JFK's Concern Over Israel's
Nuclear Bomb Program

JFK's Letter To Israeli PM Eshkol July 5, 1963

Dear Mr. Prime Minister (Eshkol),
It gives me great personal pleasure to extend congratulations as you assume your responsibilities as Prime Minister of Israel. You have our friendship and best wishes in your new tasks. It is on one of these that I am writing you at this time.

You are aware, I am sure, of the exchange which I had with Prime Minister Ben-Gurion concerning American visits to Israel,s nuclear facility at Dimona. Most recently, the Prime Minister wrote to me on May 27. His words reflected a most intense personal consideration of a problem that I know is not easy for your Government, as it is not for mine.

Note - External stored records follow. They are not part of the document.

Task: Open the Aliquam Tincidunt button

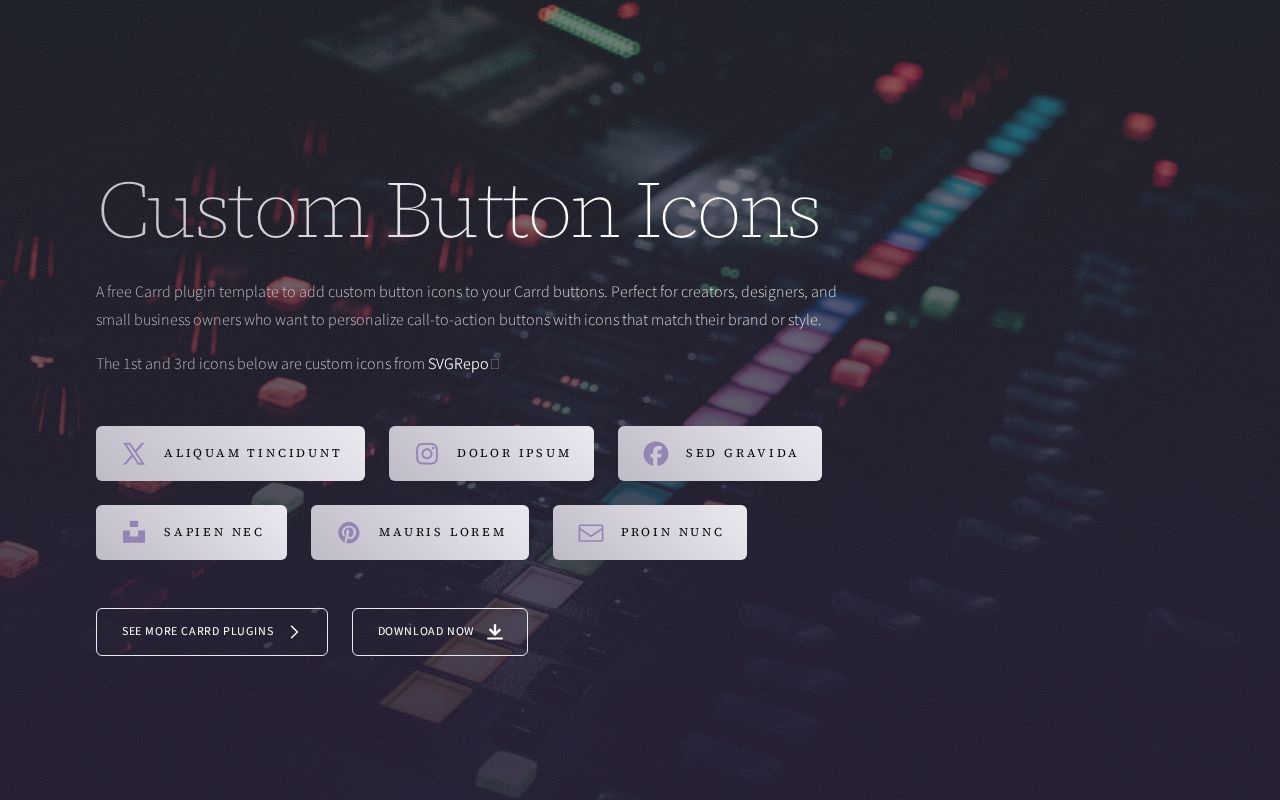Action: (x=230, y=454)
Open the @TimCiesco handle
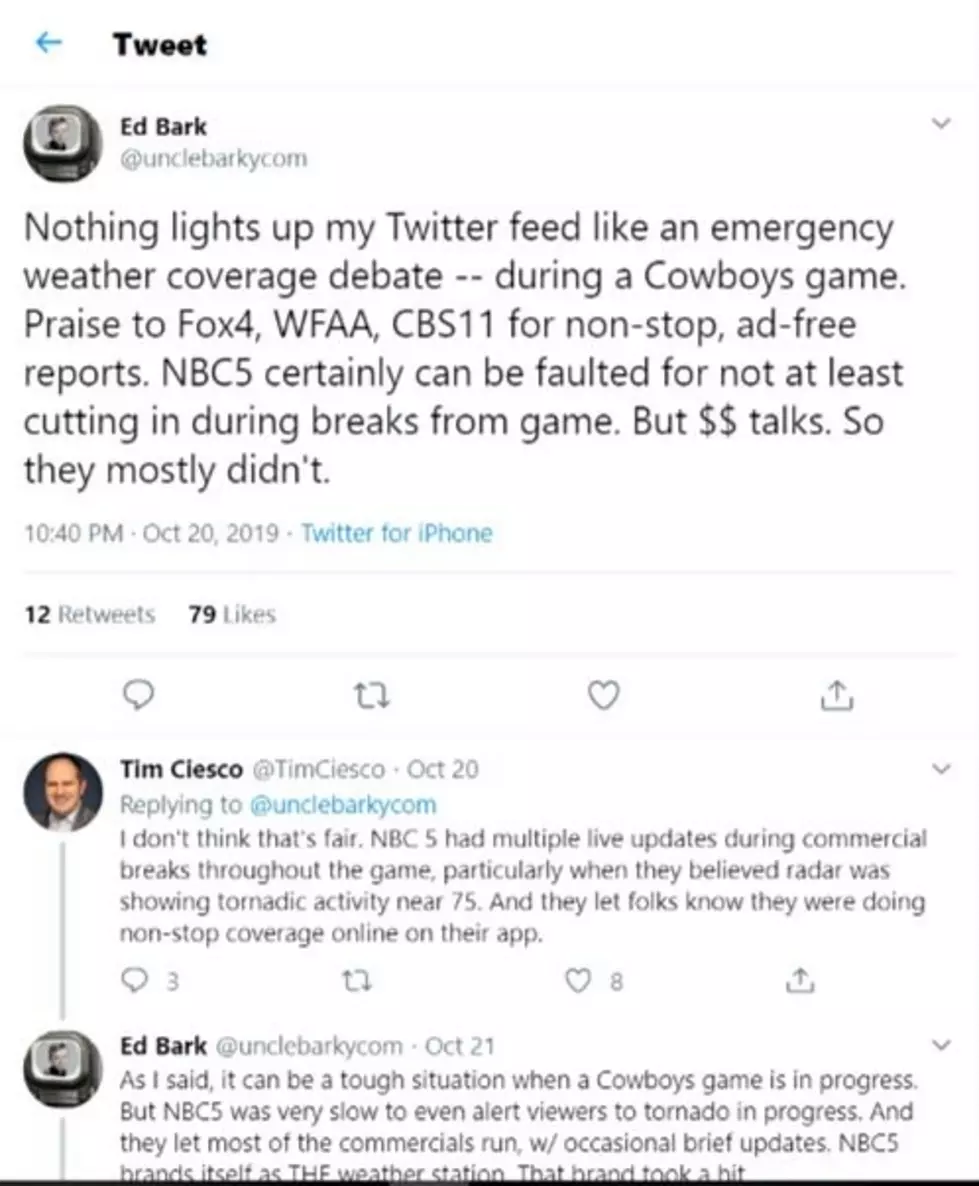The image size is (979, 1186). 318,769
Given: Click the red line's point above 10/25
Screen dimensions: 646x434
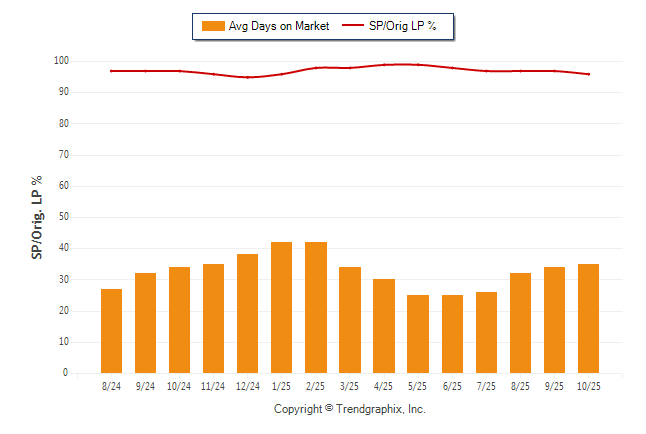Looking at the screenshot, I should 589,74.
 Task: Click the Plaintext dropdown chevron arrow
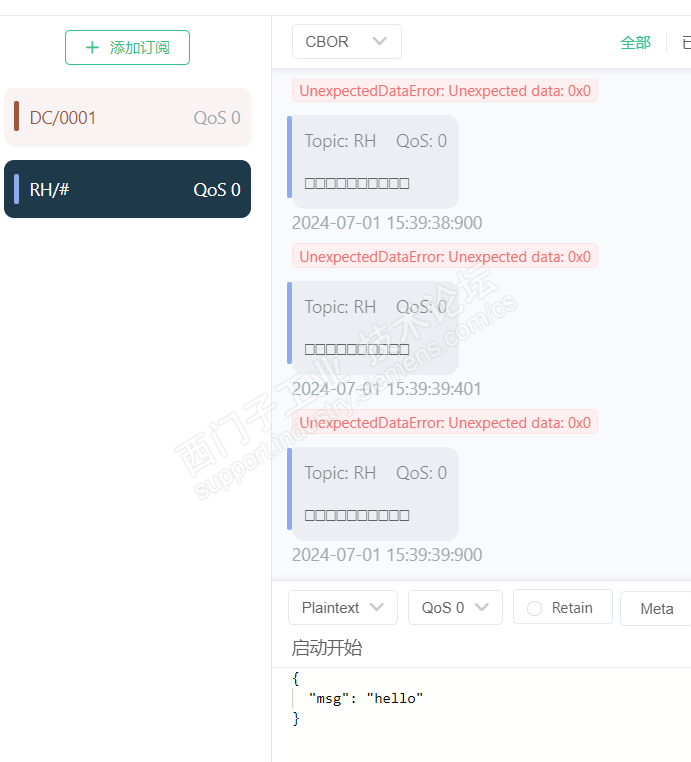(x=377, y=607)
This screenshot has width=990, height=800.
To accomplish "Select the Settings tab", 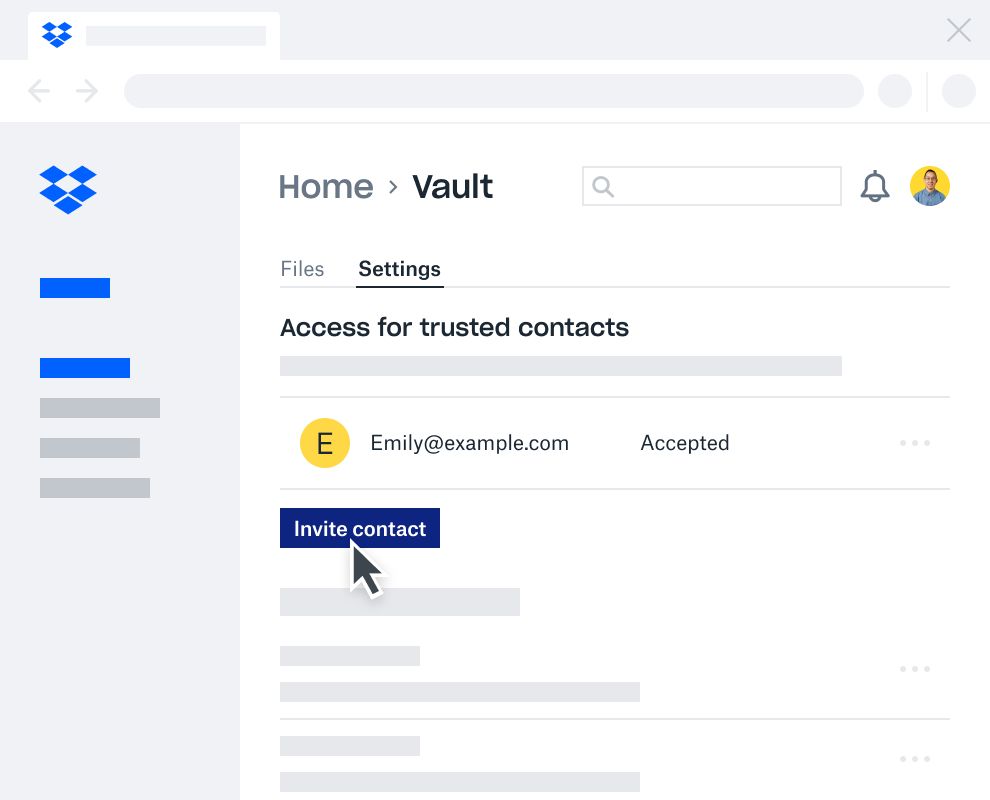I will coord(399,269).
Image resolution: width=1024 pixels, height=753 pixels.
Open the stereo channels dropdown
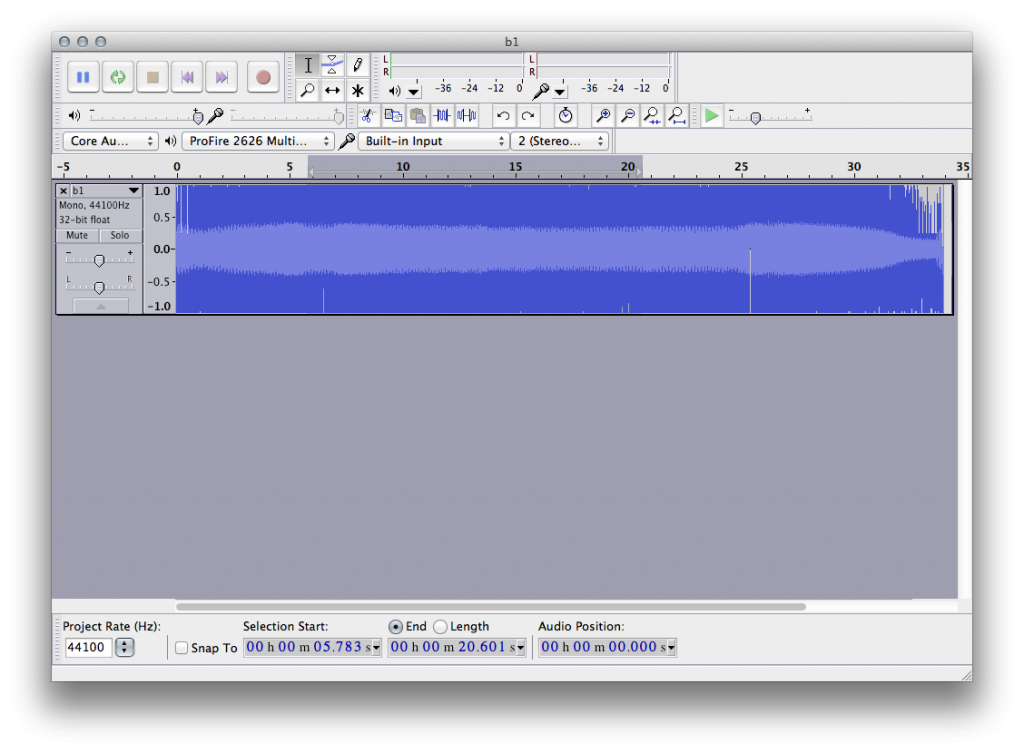click(559, 140)
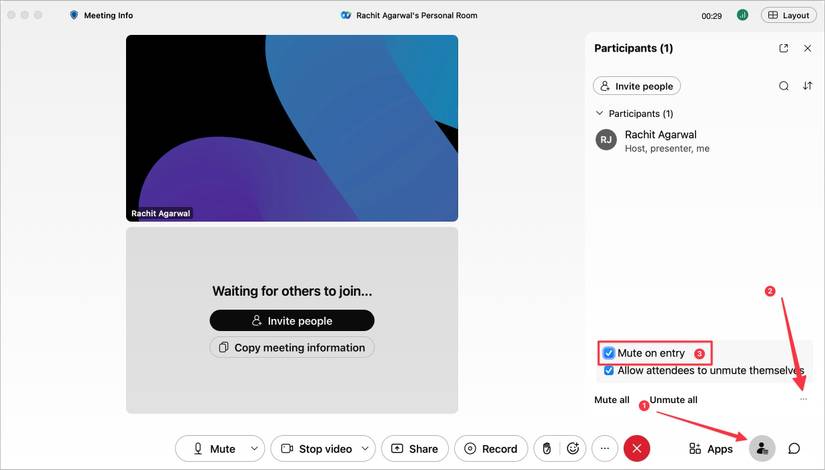
Task: Open more options in bottom toolbar
Action: point(604,449)
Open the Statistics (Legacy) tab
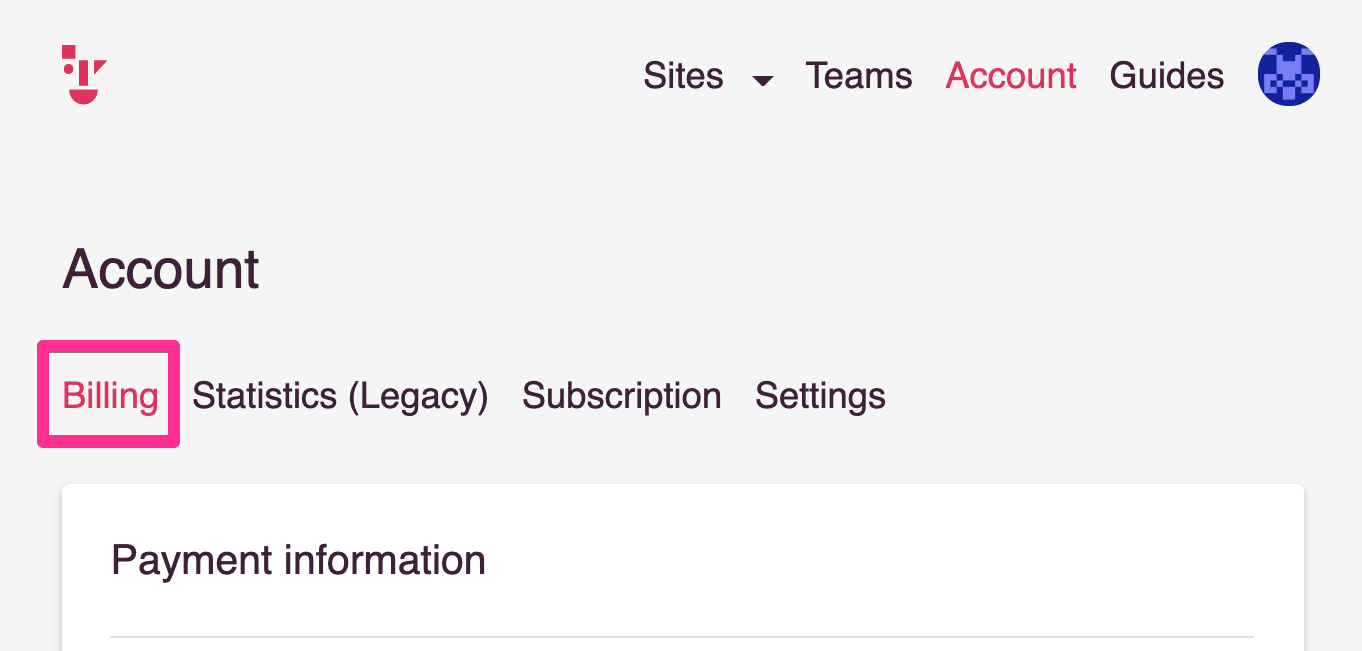 (x=340, y=396)
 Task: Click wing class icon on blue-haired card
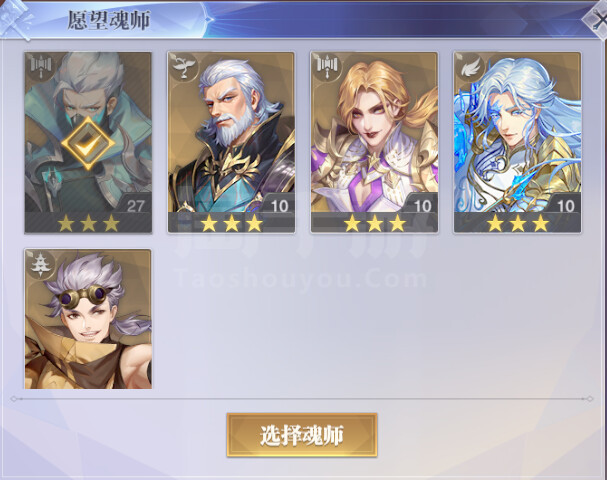(470, 66)
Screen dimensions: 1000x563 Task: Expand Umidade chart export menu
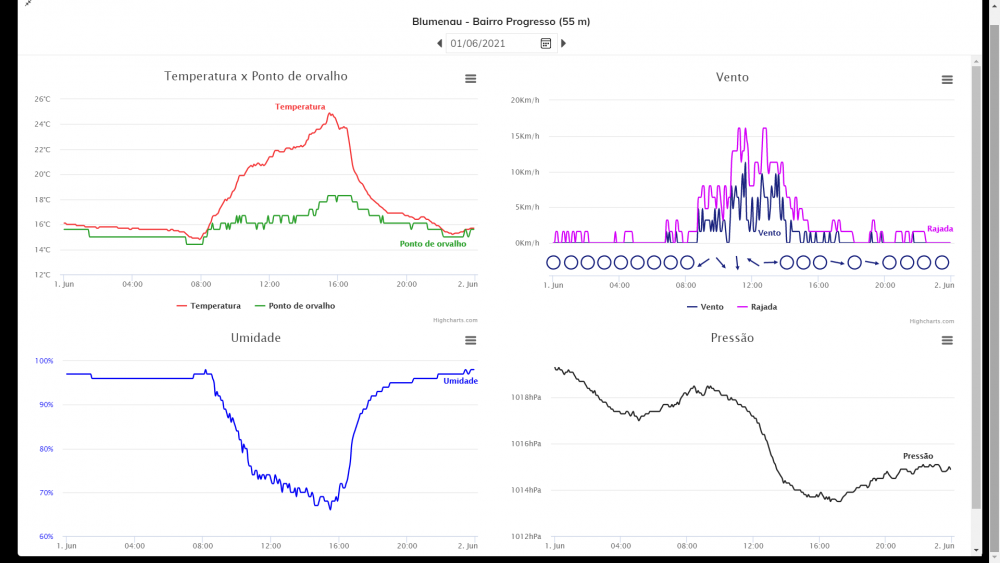pos(471,340)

We welcomed the former Prime Minister,s strong reaffirmation that Dimona will be devoted exclusively to peaceful purposes and the reaffirmation also of Israel,s willingness to permit periodic visits to Dimona.

I regret having to add to your burdens so soon after your assumption of office, but I feel the crucial importance of this problem necessitates my taking up with you at this early date certain further considerations, arising out of Mr. Ben-Gurion,s May 27 letter, as to the nature and scheduling of such visits.

I am sure you will agree that these visits should be as nearly as possible in accord with international standards, thereby resolving all doubts as to the peaceful intent of the Dimona project. As I wrote Mr. Ben-Gurion, this Government,s commitment to and support of Israel could be seriously jeopardized if it should be thought that we were unable to obtain reliable information on a subject as vital to the peace as the question of Israel,s effort in the nuclear field.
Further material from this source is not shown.